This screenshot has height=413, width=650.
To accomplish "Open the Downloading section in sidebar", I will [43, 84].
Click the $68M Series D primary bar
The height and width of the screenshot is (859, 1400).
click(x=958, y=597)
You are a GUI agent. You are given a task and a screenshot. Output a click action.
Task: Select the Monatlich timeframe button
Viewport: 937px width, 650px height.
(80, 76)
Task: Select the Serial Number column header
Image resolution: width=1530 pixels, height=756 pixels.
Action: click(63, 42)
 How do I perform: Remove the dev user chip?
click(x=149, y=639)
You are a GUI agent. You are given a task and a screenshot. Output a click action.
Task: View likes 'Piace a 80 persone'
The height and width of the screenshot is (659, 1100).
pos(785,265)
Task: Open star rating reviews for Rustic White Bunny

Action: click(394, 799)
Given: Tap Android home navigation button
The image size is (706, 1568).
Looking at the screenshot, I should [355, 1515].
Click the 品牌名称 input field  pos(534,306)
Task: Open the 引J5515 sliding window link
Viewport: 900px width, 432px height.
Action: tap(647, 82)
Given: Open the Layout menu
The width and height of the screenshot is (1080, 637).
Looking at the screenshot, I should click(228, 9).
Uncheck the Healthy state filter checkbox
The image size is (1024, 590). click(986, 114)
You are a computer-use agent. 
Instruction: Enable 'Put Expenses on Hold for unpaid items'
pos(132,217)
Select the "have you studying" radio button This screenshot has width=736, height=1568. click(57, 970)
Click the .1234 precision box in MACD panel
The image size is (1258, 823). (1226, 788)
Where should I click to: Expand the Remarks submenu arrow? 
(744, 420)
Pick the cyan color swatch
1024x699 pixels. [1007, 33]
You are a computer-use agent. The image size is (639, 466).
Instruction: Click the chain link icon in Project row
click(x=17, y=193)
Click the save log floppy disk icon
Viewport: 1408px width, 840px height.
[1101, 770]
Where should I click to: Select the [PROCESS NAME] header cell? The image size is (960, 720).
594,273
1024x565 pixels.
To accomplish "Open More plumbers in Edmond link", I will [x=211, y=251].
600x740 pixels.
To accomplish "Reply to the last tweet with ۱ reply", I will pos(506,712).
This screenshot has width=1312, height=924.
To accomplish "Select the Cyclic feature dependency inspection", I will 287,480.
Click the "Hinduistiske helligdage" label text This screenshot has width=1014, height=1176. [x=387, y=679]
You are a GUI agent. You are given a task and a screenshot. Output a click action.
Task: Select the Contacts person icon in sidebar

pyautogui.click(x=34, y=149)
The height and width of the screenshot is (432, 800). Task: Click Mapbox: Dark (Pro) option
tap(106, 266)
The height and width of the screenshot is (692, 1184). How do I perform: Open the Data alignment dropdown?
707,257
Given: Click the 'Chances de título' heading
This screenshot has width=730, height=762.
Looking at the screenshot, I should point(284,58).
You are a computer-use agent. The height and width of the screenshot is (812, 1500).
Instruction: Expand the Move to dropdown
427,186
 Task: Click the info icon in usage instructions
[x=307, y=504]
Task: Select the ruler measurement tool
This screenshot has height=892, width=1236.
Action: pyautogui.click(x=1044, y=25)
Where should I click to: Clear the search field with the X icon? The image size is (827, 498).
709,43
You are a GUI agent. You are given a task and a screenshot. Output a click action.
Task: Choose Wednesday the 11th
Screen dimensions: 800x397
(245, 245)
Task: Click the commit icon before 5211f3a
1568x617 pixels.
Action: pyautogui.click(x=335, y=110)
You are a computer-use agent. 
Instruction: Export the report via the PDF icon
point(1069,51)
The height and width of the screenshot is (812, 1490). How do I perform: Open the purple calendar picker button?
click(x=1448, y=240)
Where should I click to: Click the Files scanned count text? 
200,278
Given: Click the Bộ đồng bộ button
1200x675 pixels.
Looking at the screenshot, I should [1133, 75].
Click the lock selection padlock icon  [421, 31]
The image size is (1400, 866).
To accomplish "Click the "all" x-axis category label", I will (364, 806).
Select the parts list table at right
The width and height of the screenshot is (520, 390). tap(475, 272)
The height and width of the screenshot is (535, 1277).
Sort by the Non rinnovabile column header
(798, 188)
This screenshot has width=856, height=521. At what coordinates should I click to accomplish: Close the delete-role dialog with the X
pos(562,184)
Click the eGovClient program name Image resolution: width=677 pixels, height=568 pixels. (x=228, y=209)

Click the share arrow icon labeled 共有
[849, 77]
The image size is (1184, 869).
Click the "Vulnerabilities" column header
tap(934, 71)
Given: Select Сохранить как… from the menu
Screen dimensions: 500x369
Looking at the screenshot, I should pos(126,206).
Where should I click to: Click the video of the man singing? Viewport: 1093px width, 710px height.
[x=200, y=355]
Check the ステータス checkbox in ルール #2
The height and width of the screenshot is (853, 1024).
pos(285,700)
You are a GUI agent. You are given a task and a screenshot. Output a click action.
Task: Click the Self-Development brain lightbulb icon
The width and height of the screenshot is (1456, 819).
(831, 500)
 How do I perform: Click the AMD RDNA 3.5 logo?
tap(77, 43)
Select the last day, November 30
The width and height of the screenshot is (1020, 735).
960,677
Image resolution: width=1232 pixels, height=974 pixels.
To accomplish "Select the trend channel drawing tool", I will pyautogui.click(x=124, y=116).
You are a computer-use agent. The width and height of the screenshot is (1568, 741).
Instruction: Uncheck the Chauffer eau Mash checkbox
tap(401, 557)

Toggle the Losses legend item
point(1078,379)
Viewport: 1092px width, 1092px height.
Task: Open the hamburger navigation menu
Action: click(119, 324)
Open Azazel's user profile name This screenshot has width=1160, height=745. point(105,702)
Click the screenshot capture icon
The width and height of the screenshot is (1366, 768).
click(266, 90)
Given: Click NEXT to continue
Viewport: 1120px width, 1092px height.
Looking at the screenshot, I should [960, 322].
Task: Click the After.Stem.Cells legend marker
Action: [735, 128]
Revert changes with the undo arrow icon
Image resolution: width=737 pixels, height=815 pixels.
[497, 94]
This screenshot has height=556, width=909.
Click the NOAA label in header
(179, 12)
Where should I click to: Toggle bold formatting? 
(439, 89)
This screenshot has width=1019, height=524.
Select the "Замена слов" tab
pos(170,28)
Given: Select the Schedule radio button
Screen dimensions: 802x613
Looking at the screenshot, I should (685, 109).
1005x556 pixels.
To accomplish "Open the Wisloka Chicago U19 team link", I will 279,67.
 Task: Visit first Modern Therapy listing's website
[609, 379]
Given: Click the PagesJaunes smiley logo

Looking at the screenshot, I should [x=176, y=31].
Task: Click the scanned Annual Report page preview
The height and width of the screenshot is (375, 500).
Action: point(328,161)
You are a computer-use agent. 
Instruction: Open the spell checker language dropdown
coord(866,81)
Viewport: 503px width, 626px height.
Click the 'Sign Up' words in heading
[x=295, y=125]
=-=-=-=-=
## Work to complete
Please print exactly the lines from the one containing "1005x556 pixels." through the last line of the material.

## Written reply
1005x556 pixels.
To accomplish "Open the Wisloka Chicago U19 team link", I will 279,67.
 Task: Visit first Modern Therapy listing's website
[609, 379]
Given: Click the PagesJaunes smiley logo

Looking at the screenshot, I should [x=176, y=31].
Task: Click the scanned Annual Report page preview
The height and width of the screenshot is (375, 500).
Action: point(328,161)
You are a computer-use agent. 
Instruction: Open the spell checker language dropdown
coord(866,81)
Viewport: 503px width, 626px height.
Click the 'Sign Up' words in heading
[x=295, y=125]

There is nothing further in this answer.